SELECTED PASSAGE:
Combined with that money, Webb said, the premium tax money would help "reduce and eventually eliminate" the waiting list.

Under the department's proposal, provider-owned companies would serve about 30,000 mentally ill or developmentally disabled Medicaid recipients whose health care expenses total about $1 billion annually.

The managed-care plans would not cover residents of the state's nursing homes, assisted-living facilities or human development centers. Those recipients would continue to be covered under the traditional, fee-for-service Medicaid program.

The draft legislation would require each managed-care company to offer coverage statewide and to be at least 51 percent-owned by health care providers.

The companies would be responsible for processing claims and maintaining a provider network "sufficient to ensure that all services to recipients are adequately accessible within time and distance requirements defined by the state."

The department would pay bonuses to companies that meet performance criteria.

Measures monitored by the department would include reductions in unnecessary emergency-room use, adherence to prescriptions and reductions in avoidable hospital admissions.

The state's insurance commissioner would be in charge of certifying the companies, which would be required to have reserves of at least $6 million, or another amount set by the Arkansas Insurance Department, and "capital or surplus" of at least $750,000.

ACTION ITEM: Copy the part of the article on Arkansas's Medicaid managed-care proposal that falls between "Under the department's" and "fee-for-service Medicaid program.", inclusive.

GIVEN ENTRIES:
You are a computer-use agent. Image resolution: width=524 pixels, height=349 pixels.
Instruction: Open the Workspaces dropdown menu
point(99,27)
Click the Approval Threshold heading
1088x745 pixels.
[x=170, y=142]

TASK RESULT:
Under the department's proposal, provider-owned companies would serve about 30,000 mentally ill or developmentally disabled Medicaid recipients whose health care expenses total about $1 billion annually.

The managed-care plans would not cover residents of the state's nursing homes, assisted-living facilities or human development centers. Those recipients would continue to be covered under the traditional, fee-for-service Medicaid program.